Page:
## Begin
Something was missing from the beginning – Some of us knew things were missing in the relationship from the very beginning. We couldn’t put our finger on it, it was just a feeling.  I call it “chemistry”.  It is that intangible element that cannot be described or named. It is this invisible energy that we can feel flowing between us and our partners.  It is the “magic” in the relationship.  We overlook that because the person has so many good qualities. They are great people and we think that we can be happy in spite of this thing we feel is missing.  Over time, that “chemistry” becomes of ever-increasing importance. Without it we can feel empty or stale in our relationships. We don’t fight and we basically get along because we did choose someone who was a good person.  But we feel that missing piece.  The size of that missing piece can grow over time. It makes you more discontent as the years go on.  The problem is if it was never there, it is rare that you can manufacture it.  We can try all the conventional marriage saving techniques and you may find it.  But I think it is rare.  It is similar to not liking a particular food. You can try to force yourself to like it, but odds are it will always lack something.  It does not make our partner bad. It is not their fault. It is no one’s fault. It simply is what it is.  The magic ingredient was never there.  There are other things beside the chemistry that can be missing, such as the things addressed above; common interests, common activities, common ideology and so on.

We become board – We have different takes on how life should be lived. One of us may want to search out excitement and passion and take risks and want new experiences. The other may love the comfort of how things are as is.  They see nothing wrong with the way things are now. They see it as the good stuff of being married. We see it as mundane and repetitive.  Sometimes we have trouble compromising those two very different desires.  Obviously it is the one who craves, excitement, passion and new things that is discontent, while the other remains very content.  This is a difficult situation for the one that wants the excitement. Life starts to feel like a prison. You start to feel trapped.  You want to find that excitement together, but we often experience it alone and it is not what we want. We want to share that stuff with someone.

We thought we could change them – Before we got married, we knew there were habits that our partner had that annoyed us or ways of doing things that we did not agree with. But we foolishly thought that once we got married we would be able to change those things about them.  The only one we can change is ourselves.  So these things we don’t like become a bigger wedge in the marriage than we ever thought they would become.  We made the mistake of not choosing someone who we love “as is”.  Someone we would never feel that we would have to change in order to be closer to them.  After so many attempts to change them have failed, we had this sudden realization that they will ALWAYS be that way and we are going to have to live with it. Depending on how important these things are to us, will decide if it is something we can get past or if it is something we will never get past.
## End
Dataset entries:
## Begin
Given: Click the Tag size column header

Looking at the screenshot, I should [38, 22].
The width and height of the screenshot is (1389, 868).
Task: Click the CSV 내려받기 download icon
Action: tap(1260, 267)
## End
## Begin
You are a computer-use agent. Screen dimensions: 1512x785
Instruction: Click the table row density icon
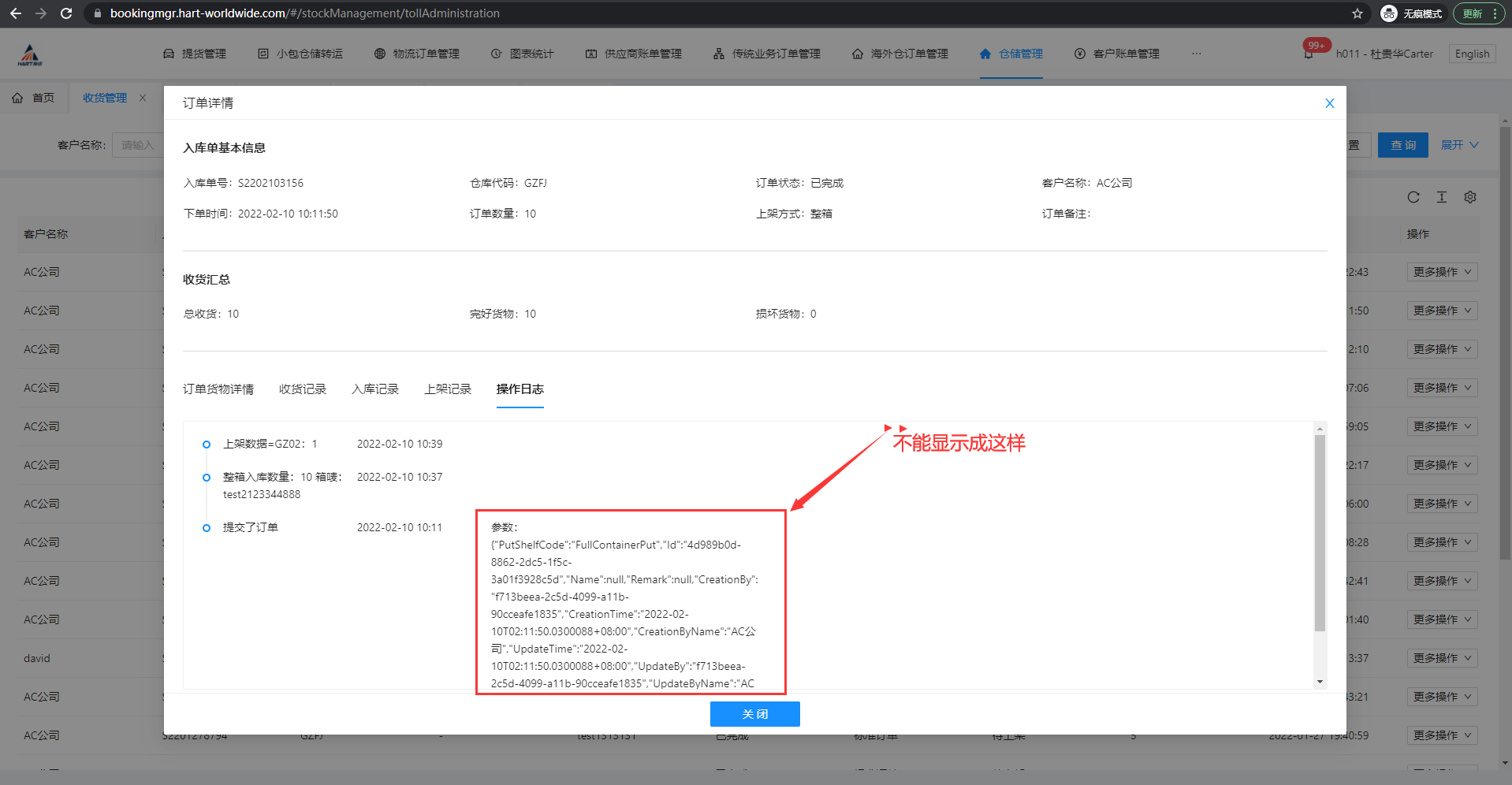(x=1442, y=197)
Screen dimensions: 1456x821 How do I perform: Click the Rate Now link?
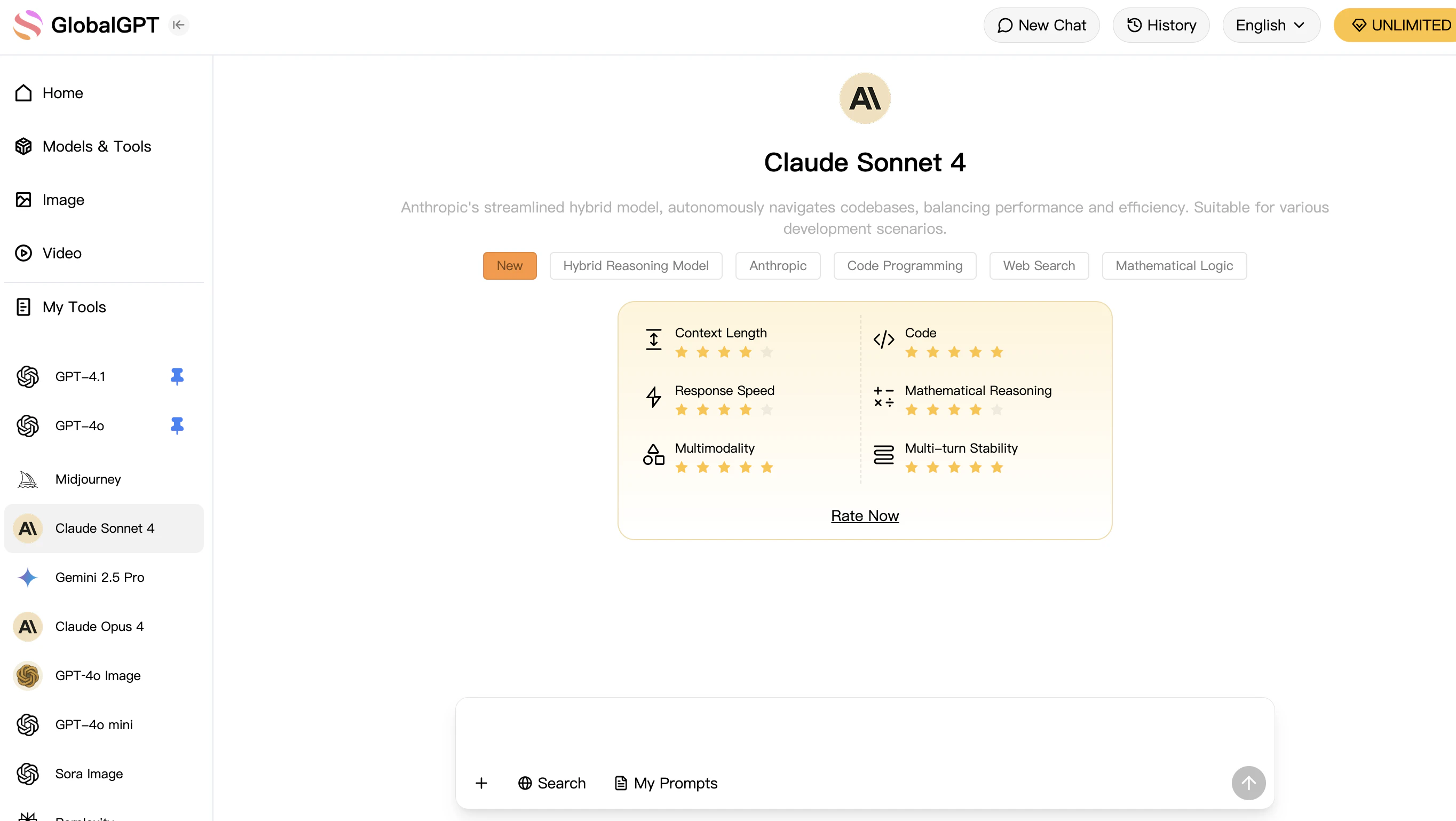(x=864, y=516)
## End
List each word or phrase that the text about marriage sets in quotation marks, giving repeated ones only once.

Complete output:
chemistry
magic
as is